24-01-2026 12:00:00 AM
Shares of One 97 Communications Limited, the parent company of fintech giant Paytm (often referred to as PTM in market discussions), came under significant selling pressure today, trading around 8% lower during a volatile session. The decline was triggered by concerns surrounding the Payments Infrastructure Development Fund (PIDF) scheme administered by the Reserve Bank of India (RBI), which provides incentives for deploying digital payment acceptance devices in underserved areas.
The uncertainty stemmed from disclosures in the Draft Red Herring Prospectus (DRHP) filed overnight by Paytm's peer, PhonePe. The filing highlighted that the PIDF scheme, originally launched in January 2021 to boost payment infrastructure in Tier-3 to Tier-6 centers and northeastern states, was extended only until December 31, 2025. There has been no official announcement from the RBI regarding any extension or replacement of the scheme beyond that date, creating a lack of clarity for payment aggregators reliant on these incentives.
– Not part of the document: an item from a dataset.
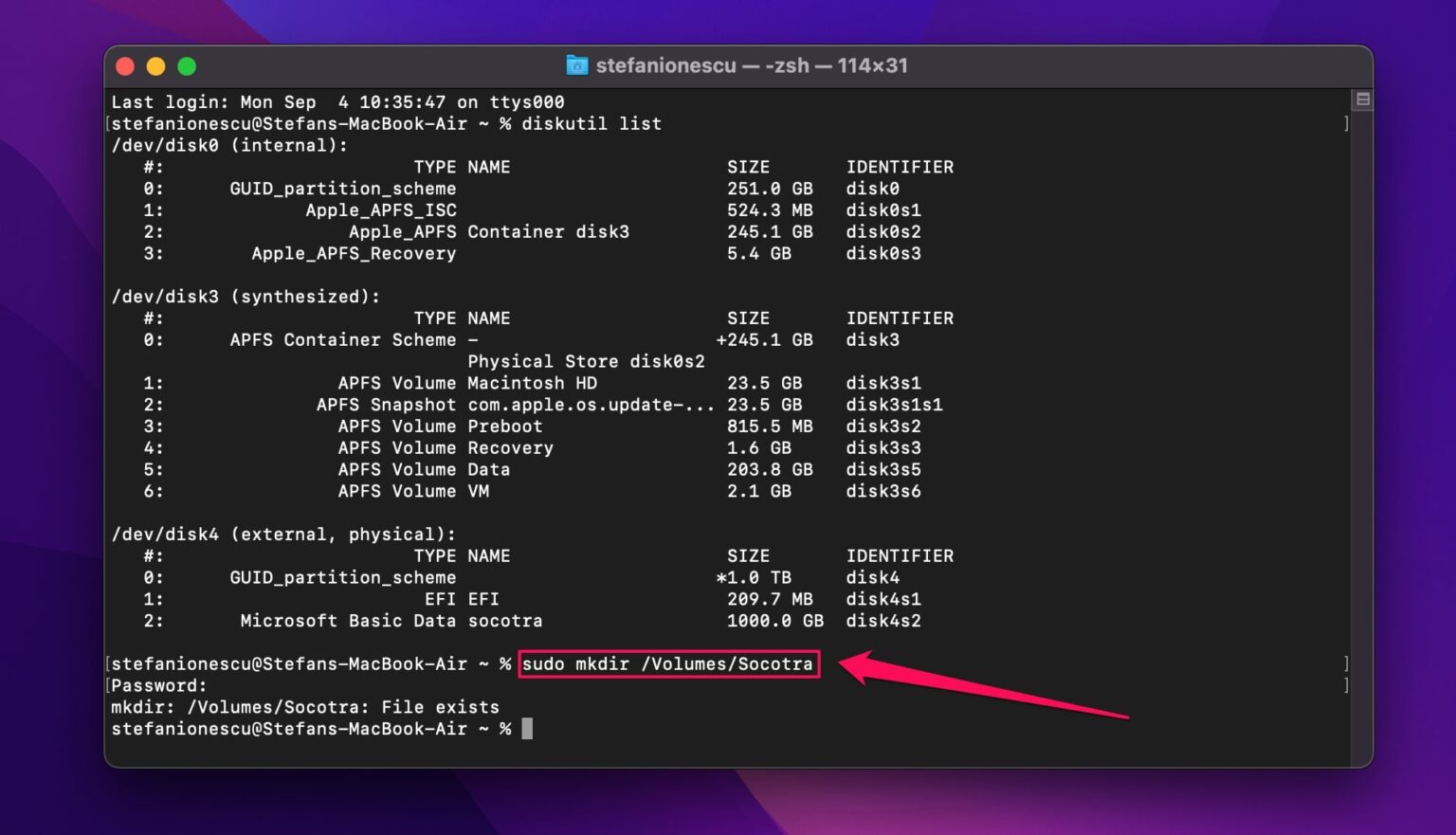The width and height of the screenshot is (1456, 835).
Task: Click the Apple_APFS_Recovery partition row
Action: (x=353, y=253)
Analysts estimate that such incentives have been a meaningful contributor to revenue for companies in the sector. For Paytm specifically, the incentives are linked to expenditures on devices like Soundboxes and EDC machines. The company recognized approximately Rs 128 crore in incentive income under the scheme for the six months ended September 30, 2025. Broader estimates suggest that Paytm has derived close to Rs 200 crore annually in operating revenue from these RBI incentives in recent periods, which directly supports profitability.
In response to the market volatility and media reports, Paytm issued a clarification to stock exchanges. The company stated that if the current PIDF scheme is not extended or replaced, it will make all efforts to significantly offset the impact. This would be achieved through a combination of higher overall revenues and more targeted sales efforts. Paytm emphasized that it has other means to mitigate any effects from the lack of this specific support, which has been available not just to it but across the payment aggregator industry.
The PIDF scheme has played a key role in accelerating digital payments adoption in semi-urban and rural regions since its inception, with periodic renewals by the RBI—most recently extended in late 2023 to run through the end of 2025. The absence of fresh guidance from the central bank has raised questions about the future of such subsidies, which have helped offset deployment costs for merchants and fintech platforms.
Market participants will now closely watch for any updates from the RBI on whether the scheme will be renewed, modified, or discontinued entirely. In the meantime, Paytm's management remains confident in its ability to navigate the potential change through organic growth strategies.